With this year’s summer of sport well and truly under way, Duncan Hill, managing director of HL Display, predicts there will be an increased interest in sports and energy drinks from shoppers across the board.
He argues that the category allows consumers to buy into the sporting lifestyle, even if they prefer watching the action from the comfort of their sofa.
“We would recommend giving these ranges extra attention from a merchandising perspective,” he asserts, “and stores should consider displaying some sports-themed visuals near the fixture – for example on aisle and overhead signage.”
Simon also thinks sales of energy drinks could benefit from the summer of sport, as long as the soft drinks brands get their marketing right. “I don’t think sports and energy drinks will go up as much as alcohol, but I think sales should be good this summer,” he asserts.
“Much of it depends on whether the brands do specific activity with retailers and launch adverts to boost sales during the events.”
A high proportion of Mark’s soft drinks chiller is dedicated to energy and sports drinks including Monster, Lucozade, Red Bull, Rockstar, and Spar’s Blue Bear own label range.
“A lot of customers tend to buy two or three energy drinks at a time,” he says, “so I generally find they prefer to buy the cheaper brands.

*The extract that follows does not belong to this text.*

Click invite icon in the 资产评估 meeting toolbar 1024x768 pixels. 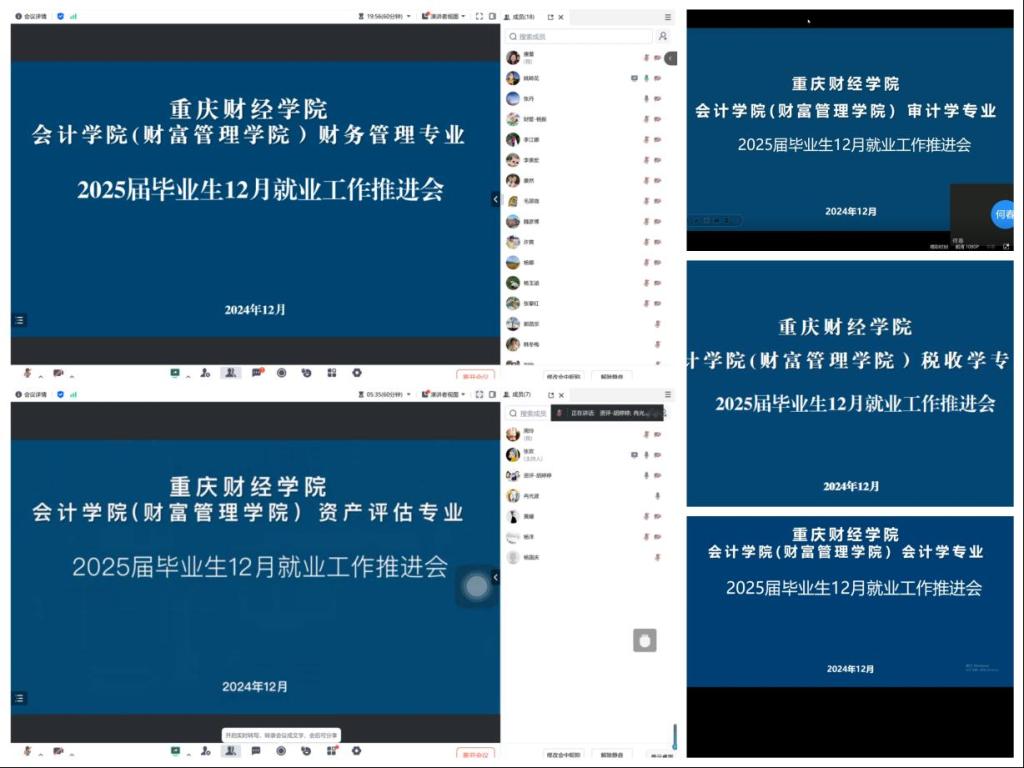tap(205, 751)
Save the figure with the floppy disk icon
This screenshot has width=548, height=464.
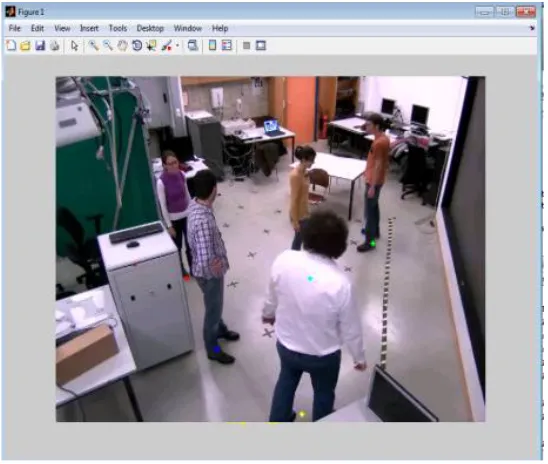pos(40,45)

Most customers would rather buy three for £1.35 than one for £1.30. More expensive drinks and brands such as Lucozade and Red Bull are more commonly bought by older people.”
As well as considering what brands to stock, it is also vital that retailers consider what formats are best for customers, as Mark Young, md of Intercarabao, points out.
“Pack size can be important to energy drinks sales because shoppers want to buy drinks that are practical for their day-to-day lives,” he says. “Where possible, retailers should try to stock a variety.”
There is no shortage of things for retailers to think about when stocking up on sports and energy drinks this summer. However, a focus on low- or no-sugar lines as well as making the most of this year’s packed sporting schedule should help retailers get off to a sprint start with the category.